[START Information supplied]
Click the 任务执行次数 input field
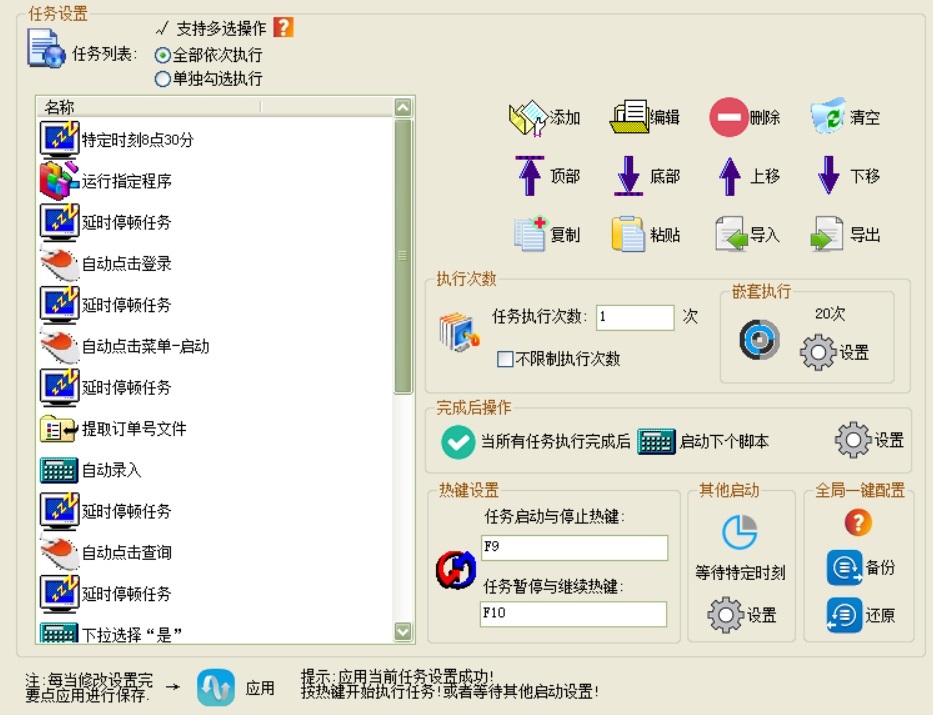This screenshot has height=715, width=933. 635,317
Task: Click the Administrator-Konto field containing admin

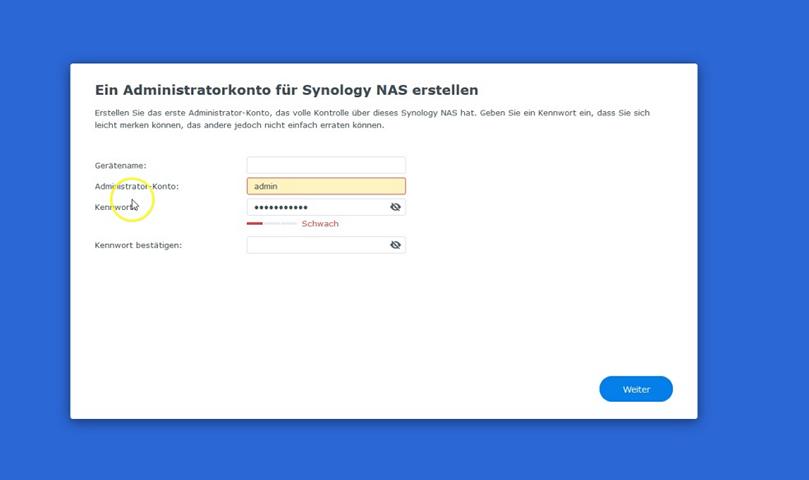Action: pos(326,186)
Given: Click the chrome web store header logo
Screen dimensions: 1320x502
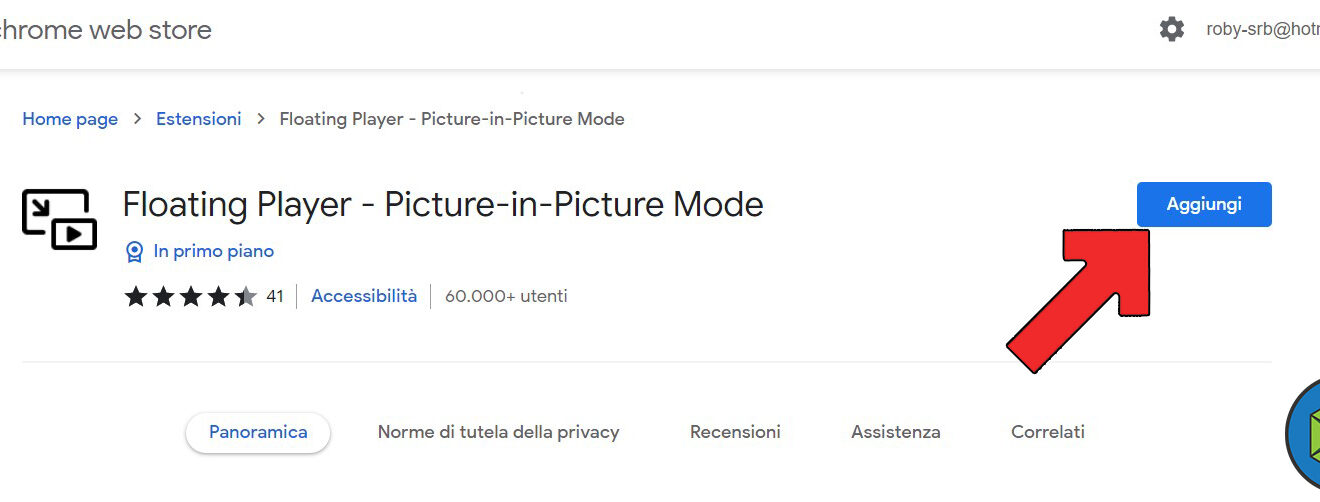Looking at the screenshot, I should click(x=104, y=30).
[END Information supplied]
Can you edit the data above so that each "field" becomes "box", with everything else unchanged and the pictures left out?

Written answer:
Click the 任务执行次数 input box
This screenshot has height=715, width=933. 635,317
Task: Click the Administrator-Konto box containing admin

Action: pos(326,186)
Given: Click the chrome web store header logo
Screen dimensions: 1320x502
Looking at the screenshot, I should click(x=104, y=30).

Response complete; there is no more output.